=== EXTRACTED INFORMATION ===

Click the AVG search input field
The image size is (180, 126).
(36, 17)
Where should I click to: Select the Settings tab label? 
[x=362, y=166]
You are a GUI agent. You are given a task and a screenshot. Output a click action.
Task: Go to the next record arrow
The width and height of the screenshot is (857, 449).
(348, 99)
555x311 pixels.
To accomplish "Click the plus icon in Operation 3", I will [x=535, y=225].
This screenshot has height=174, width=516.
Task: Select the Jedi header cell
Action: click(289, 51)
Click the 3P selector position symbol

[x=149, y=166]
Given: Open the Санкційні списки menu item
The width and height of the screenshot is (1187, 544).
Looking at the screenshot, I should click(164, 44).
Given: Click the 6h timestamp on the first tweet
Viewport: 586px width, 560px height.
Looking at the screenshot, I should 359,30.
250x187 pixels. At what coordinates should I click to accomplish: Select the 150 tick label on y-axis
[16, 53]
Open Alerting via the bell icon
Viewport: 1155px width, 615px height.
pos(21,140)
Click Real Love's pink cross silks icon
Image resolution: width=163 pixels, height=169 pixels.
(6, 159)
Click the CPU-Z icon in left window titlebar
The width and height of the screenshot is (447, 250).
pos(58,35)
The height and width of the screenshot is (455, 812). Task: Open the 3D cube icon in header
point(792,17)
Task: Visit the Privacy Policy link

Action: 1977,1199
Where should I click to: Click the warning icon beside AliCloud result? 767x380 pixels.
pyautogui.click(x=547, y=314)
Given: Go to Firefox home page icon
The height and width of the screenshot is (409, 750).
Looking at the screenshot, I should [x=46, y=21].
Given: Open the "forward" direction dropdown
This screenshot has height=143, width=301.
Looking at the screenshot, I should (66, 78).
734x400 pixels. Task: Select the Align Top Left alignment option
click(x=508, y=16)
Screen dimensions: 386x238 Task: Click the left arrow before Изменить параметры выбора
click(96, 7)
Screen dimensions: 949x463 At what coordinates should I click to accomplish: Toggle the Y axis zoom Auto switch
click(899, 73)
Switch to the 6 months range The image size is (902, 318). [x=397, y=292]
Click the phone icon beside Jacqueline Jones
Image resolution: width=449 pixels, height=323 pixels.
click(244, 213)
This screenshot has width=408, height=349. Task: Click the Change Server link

===

OBJECTIVE:
Rewrite all of the data above, substituting "Screen size" for each occurrence of "Screen dimensions" and keeping every other character the same.

RESULT FOR THIS EXERCISE:
Click the AVG search input field
The image size is (180, 126).
(36, 17)
Where should I click to: Select the Settings tab label? 
[x=362, y=166]
You are a GUI agent. You are given a task and a screenshot. Output a click action.
Task: Go to the next record arrow
The width and height of the screenshot is (857, 449).
(348, 99)
555x311 pixels.
To accomplish "Click the plus icon in Operation 3", I will [x=535, y=225].
This screenshot has height=174, width=516.
Task: Select the Jedi header cell
Action: click(289, 51)
Click the 3P selector position symbol

[x=149, y=166]
Given: Open the Санкційні списки menu item
The width and height of the screenshot is (1187, 544).
Looking at the screenshot, I should click(164, 44).
Given: Click the 6h timestamp on the first tweet
Viewport: 586px width, 560px height.
Looking at the screenshot, I should 359,30.
250x187 pixels. At what coordinates should I click to accomplish: Select the 150 tick label on y-axis
[16, 53]
Open Alerting via the bell icon
Viewport: 1155px width, 615px height.
pos(21,140)
Click Real Love's pink cross silks icon
Image resolution: width=163 pixels, height=169 pixels.
(6, 159)
Click the CPU-Z icon in left window titlebar
The width and height of the screenshot is (447, 250).
pos(58,35)
The height and width of the screenshot is (455, 812). Task: Open the 3D cube icon in header
point(792,17)
Task: Visit the Privacy Policy link

Action: 1977,1199
Where should I click to: Click the warning icon beside AliCloud result? 767x380 pixels.
pyautogui.click(x=547, y=314)
Given: Go to Firefox home page icon
The height and width of the screenshot is (409, 750).
Looking at the screenshot, I should [x=46, y=21].
Given: Open the "forward" direction dropdown
This screenshot has height=143, width=301.
Looking at the screenshot, I should (66, 78).
734x400 pixels. Task: Select the Align Top Left alignment option
click(x=508, y=16)
Screen size: 386x238 Task: Click the left arrow before Изменить параметры выбора
click(96, 7)
Screen size: 949x463 At what coordinates should I click to accomplish: Toggle the Y axis zoom Auto switch
click(899, 73)
Switch to the 6 months range The image size is (902, 318). [x=397, y=292]
Click the phone icon beside Jacqueline Jones
Image resolution: width=449 pixels, height=323 pixels.
click(244, 213)
This screenshot has width=408, height=349. Task: Click the Change Server link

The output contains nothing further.